Ohrid Şehri ve Ohrid Gölü çok iyi korunmuş, gerçekten mükemmel doğa. 300 metreye yaklaşan derinliğe sahip göl aynı zamanda Dünyanın en yaşlı ikinci gölüymüş. Gölde tekne turuna katıldık ve eşsiz manzarayı seyre daldık. Göle özgü Ohri İncisi ve tesbih satan mücevherciye hanımlar yoğun ilgi gösterdiler. Şehir içerisinde Osmanlı döneminde Safranbolu’dan gelen ustaların imar ettiği, Safranbolu mimarisinde evler de bulunuyor. Çok sayıda eski kilise ve sahilde şehrin azizlerinin heykelleri de bulunmakta. Bu bölge, Unesco Kültür Mirasları Listesindeymiş. Ohrid, aynı zamanda Kiril Alfabesinin doğduğu yer. Ayrılmakta zorlandığımız güzel Ohrid’den Tetova’ya geçerken, bir Arnavut köyünde Cuma namazı için mola verdik. Bizler namazdayken, hanımlar otobüsümüzü park ettiğimiz yerdeki evin hanımıyla tanışmışlar, kaynaşmışlar.

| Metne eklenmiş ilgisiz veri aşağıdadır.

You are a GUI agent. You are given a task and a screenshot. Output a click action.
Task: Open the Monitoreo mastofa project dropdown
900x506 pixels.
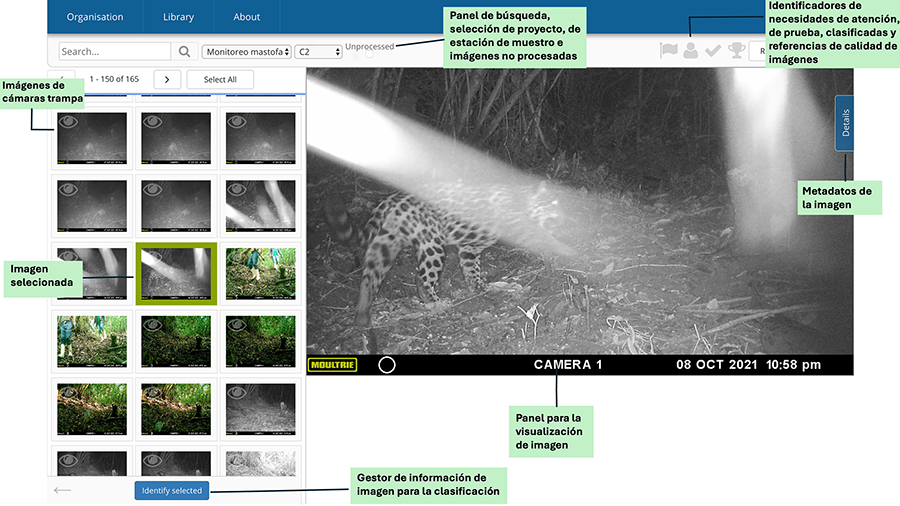[x=246, y=51]
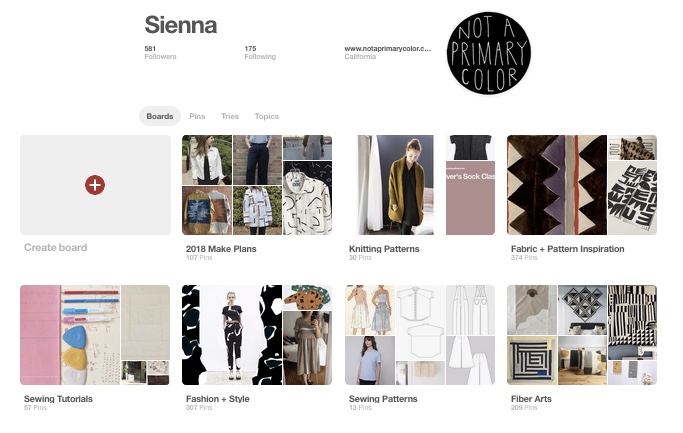
Task: Open the Not A Primary Color profile logo
Action: click(x=489, y=53)
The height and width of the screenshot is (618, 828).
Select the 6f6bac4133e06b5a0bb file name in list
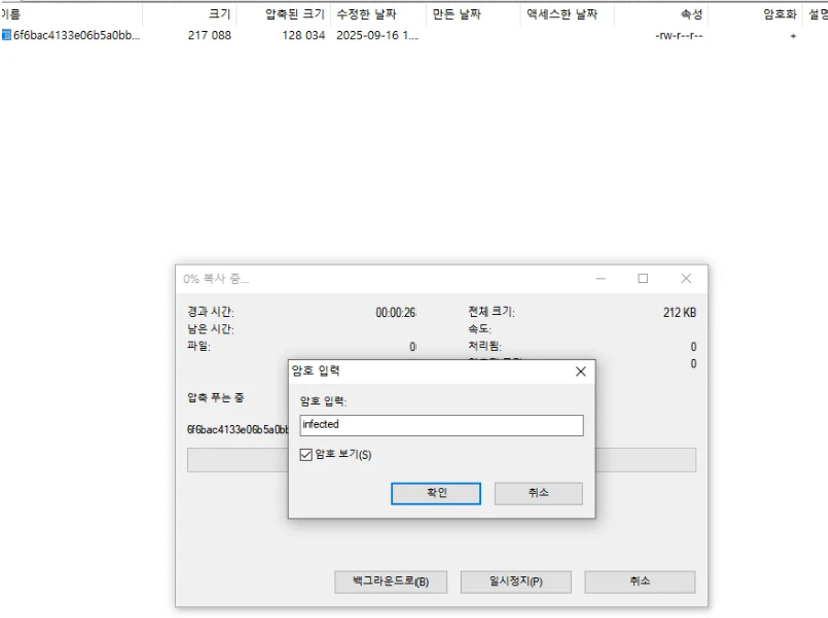(x=76, y=35)
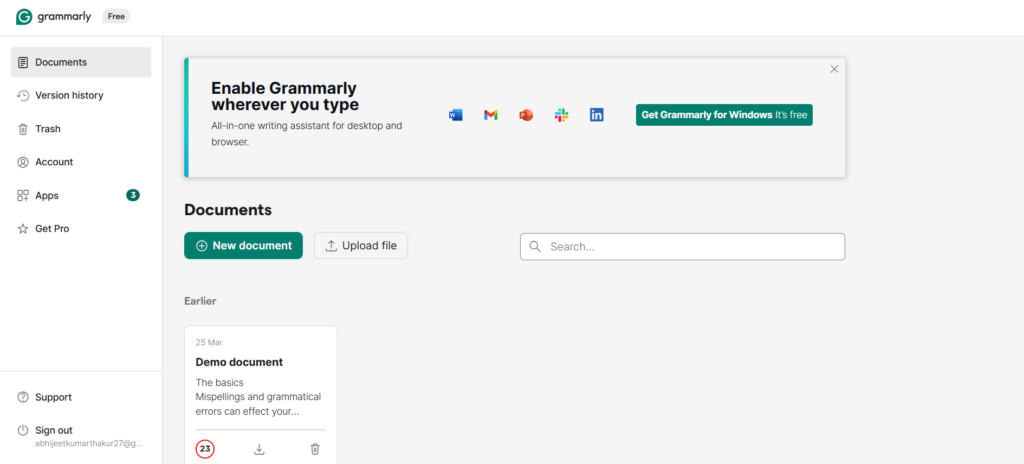The height and width of the screenshot is (464, 1024).
Task: Focus the documents Search field
Action: click(x=690, y=247)
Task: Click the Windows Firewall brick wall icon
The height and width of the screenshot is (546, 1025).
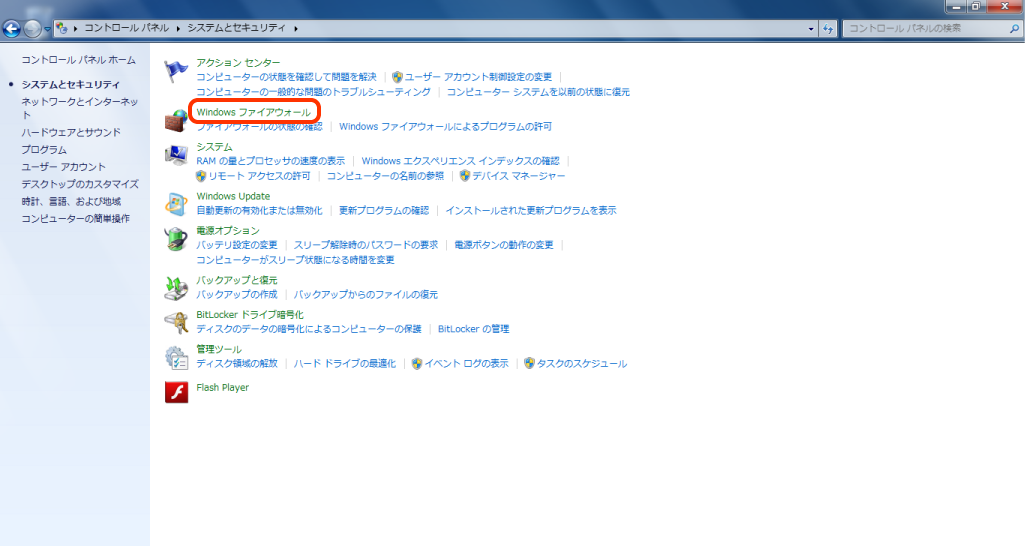Action: [x=176, y=120]
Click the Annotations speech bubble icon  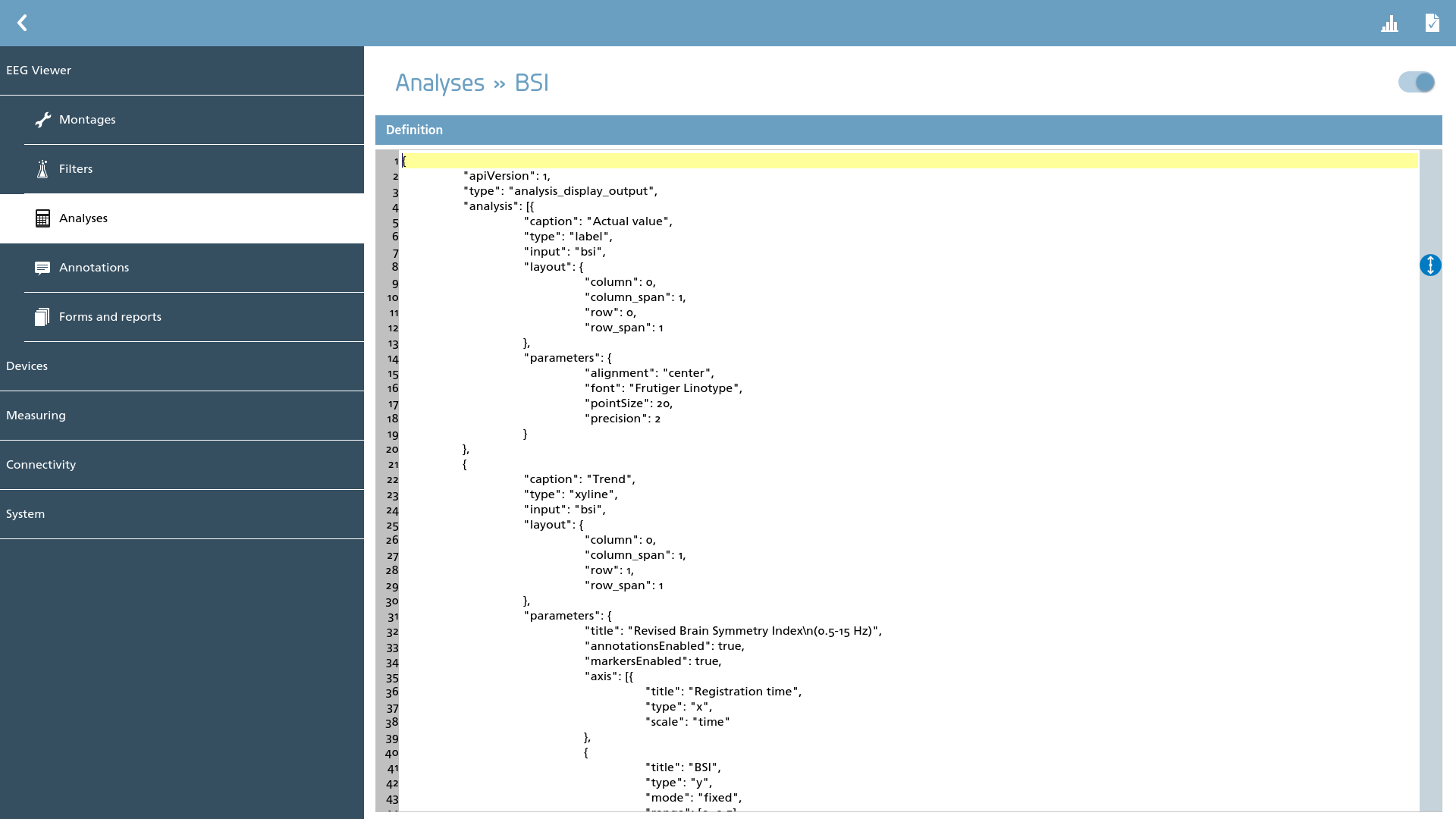click(x=42, y=268)
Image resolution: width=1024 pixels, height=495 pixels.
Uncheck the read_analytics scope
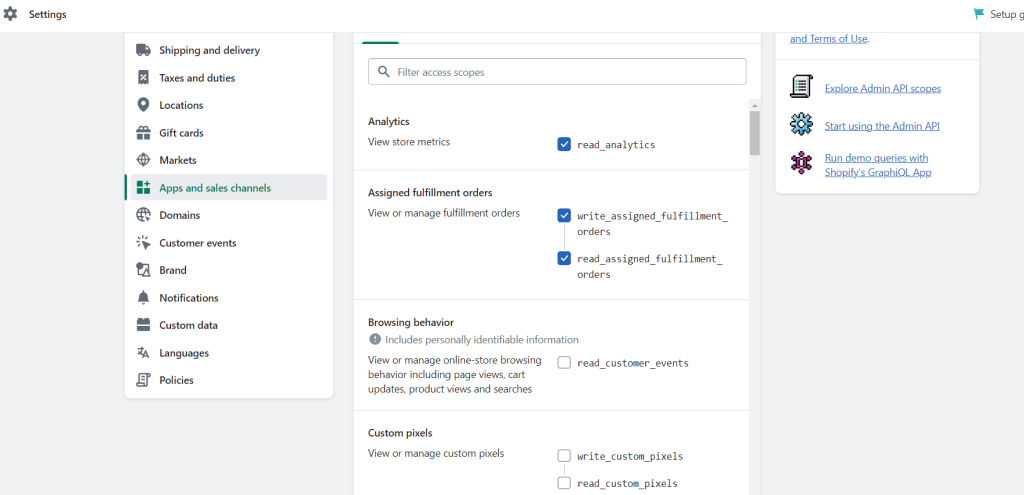tap(564, 144)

Evin hanımı bizimkilere ikramlarda bulunmuş.
Sonrasında, Tetova (Kalkandelen) Şehrini gezdik. Şar Dağlarının eteklerinde kurulu şehirden Pena Nehri geçmekte. Biz, doğruca Alaca Camii’ne geçtik. İki kız kardeşin çeyiz parasıyla yapımına başlanan ve kadın elinin değdiği belli olan çok güzel, nahif bir cami olan Alaca Camii’nde namaz kıldık. Bahçesindeki ferah sudan içtik. Tetova (Kalkandelen) da çay içebileceğiniz işletmeler de bulunmakta. Ben oturup çay içemedim ama diğer grupta yer alan arkadaşım Şair-Yazar İdris Ekinci’nin çay içerken yaşadıkları beni de duygulandırdı. Çaycının sahibi, müşterilerinin Türk olduğunu anlayınca, para almak istememiş ve “ALLAH C.C, bugün beni siz Müslüman kardeşlerime hizmet etmekle şereflendirdi. Bizi buralarda yalnız bırakmayın, sık sık gelin” demiş. Bu ne saadet Ya Rab…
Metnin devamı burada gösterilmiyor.